As people become better informed about the harmful effects of prolonged exposure to solar ultraviolet radiation (UVR, 280-400 nm) they will seek the protection of shade, particularly in tropical locations such as Townsville (19 degrees south). Using broad-band radiation sensors for solar ultraviolet-B (280-315 nm), ultraviolet-A (315-400 nm) and daylight (400-800 nm) radiation, the exposure levels were measured in both the horizontal (shaded and unshaded) and vertical (shaded and unshaded) directions. The measurements were conducted at eight locations (shade settings) in Townsville during the period between December 1997 (summer) and May 1998 (beginning of winter).

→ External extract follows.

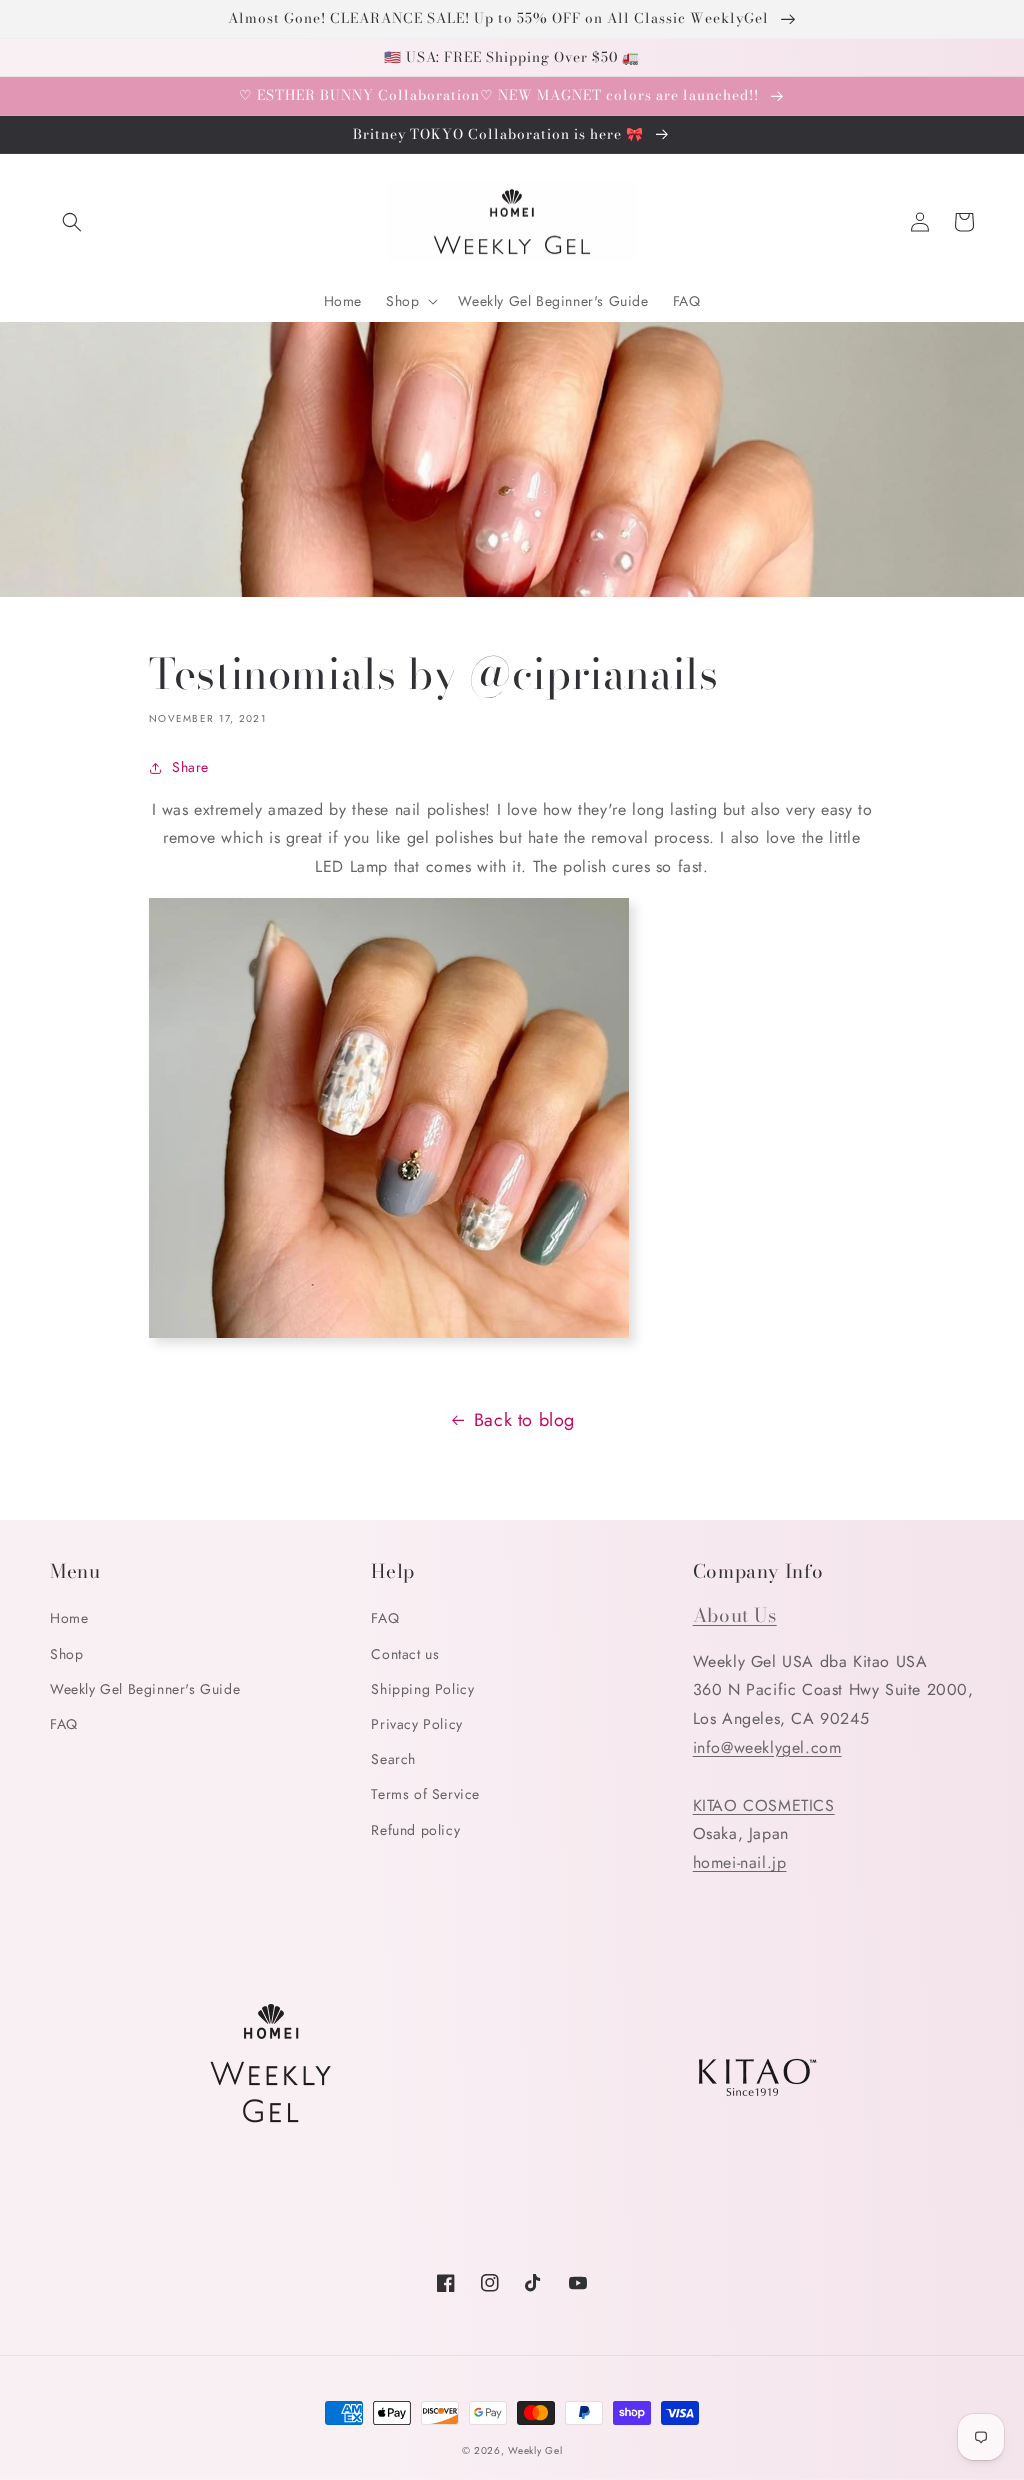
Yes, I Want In (877, 2368)
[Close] (988, 2169)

The quality of protection was assessed by the ratio of unshaded to shaded radiation exposure, the UVB/shade protection ratio (UVB-SPR). The UVB-SPR varies considerably between the different shade settings, with a beach umbrella showing the least protection and dense foliage the highest protection. The roof of a house verandah can provide only little protection if the verandah catches the afternoon sun. Increasing cloud cover decreases the UVB-SPR for all settings because of the increase in the diffuse fraction of the radiation. Only one setting provided a UVB-SPR of 15 or higher, as suggested for protective shading against solar UVB radiation. Shade from direct sunlight alone does not provide enough protection against high levels of solar UVR. Apart from the transmission qualities of the shading material, it is the construction of the whole shade setting that determines the exposure levels underneath. A shade structure with enough overhang is recommended so that high levels of scattered radiation do not reach the skin.